-------- RAW RECORDS
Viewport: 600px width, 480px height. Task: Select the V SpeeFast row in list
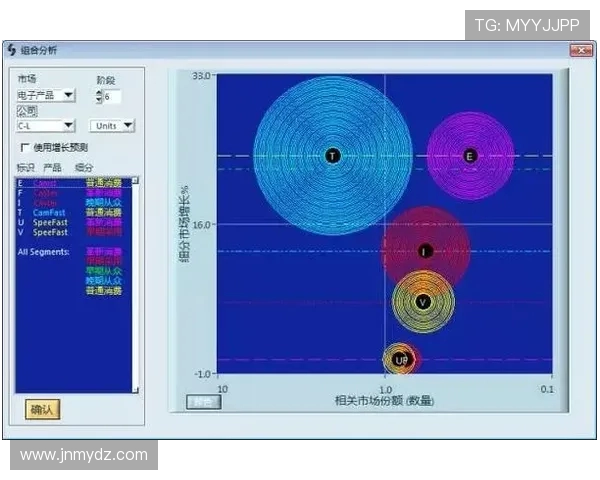click(60, 232)
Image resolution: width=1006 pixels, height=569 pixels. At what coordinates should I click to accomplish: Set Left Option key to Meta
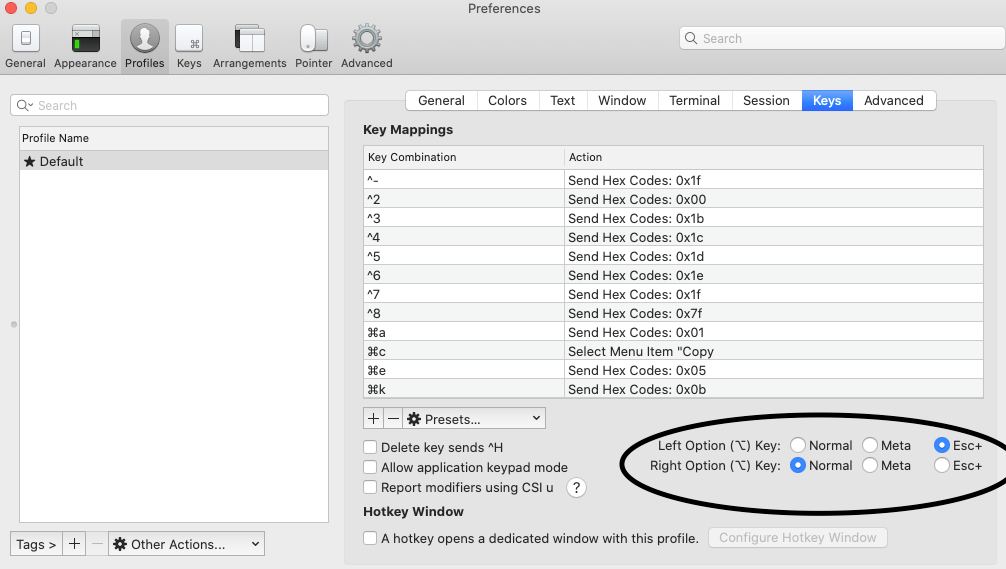(870, 445)
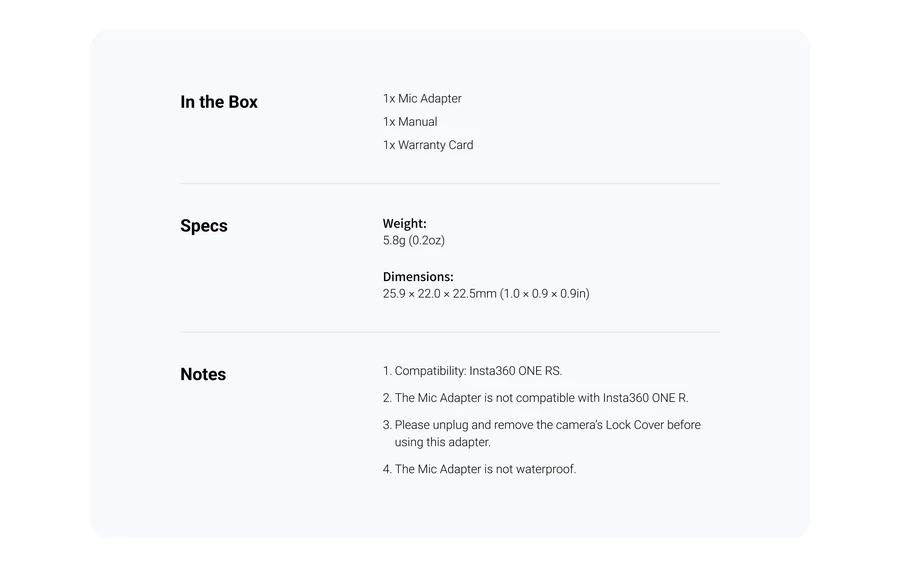Select the "5.8g (0.2oz)" weight value
The width and height of the screenshot is (900, 568).
pos(413,241)
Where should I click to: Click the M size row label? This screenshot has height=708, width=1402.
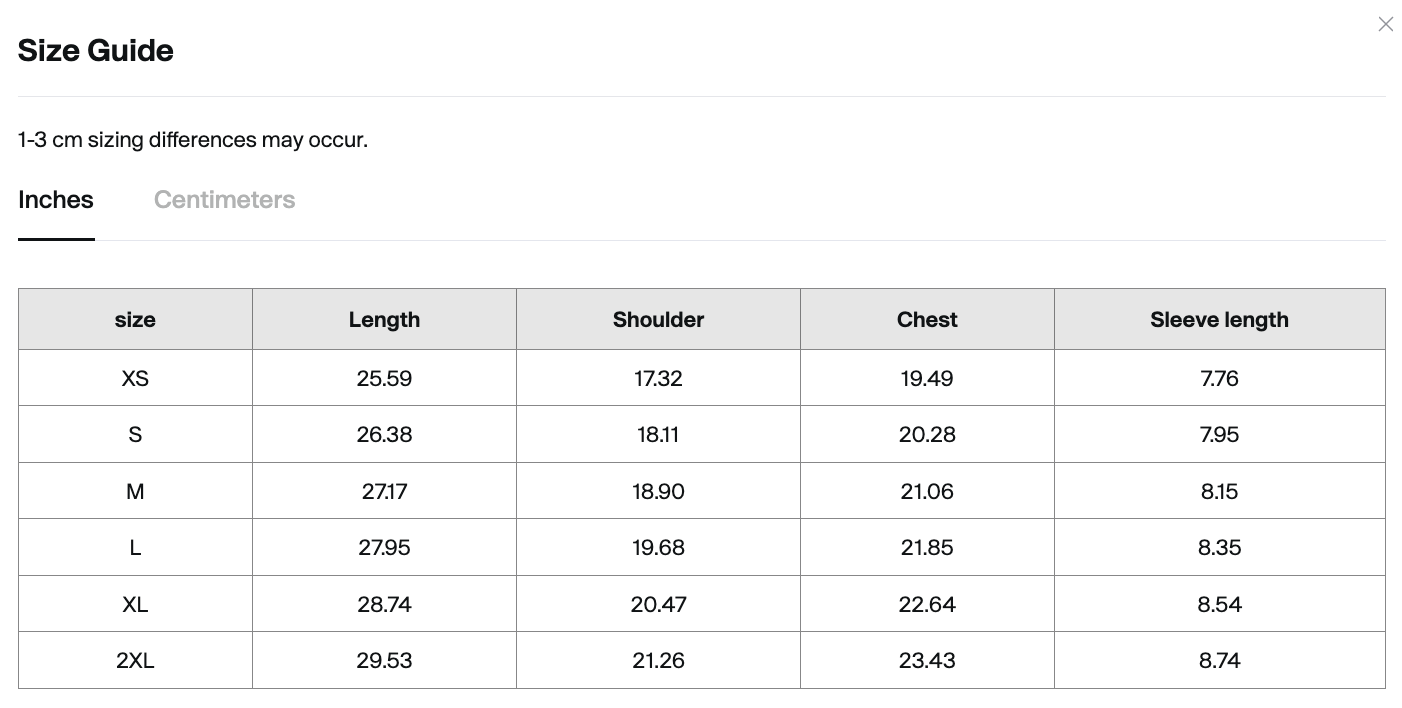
----------------
_TASK REQUIREMENTS_
Copy out all of the entries above word for word, leaving out the pictures.

_SOLUTION TO THIS EXERCISE_
Viewport: 600px width, 480px height. Task: Select the V SpeeFast row in list
click(60, 232)
Image resolution: width=1006 pixels, height=569 pixels. At what coordinates should I click to accomplish: Set Left Option key to Meta
(870, 445)
Select the "5.8g (0.2oz)" weight value
The width and height of the screenshot is (900, 568).
pos(413,241)
Where should I click to: Click the M size row label? This screenshot has height=708, width=1402.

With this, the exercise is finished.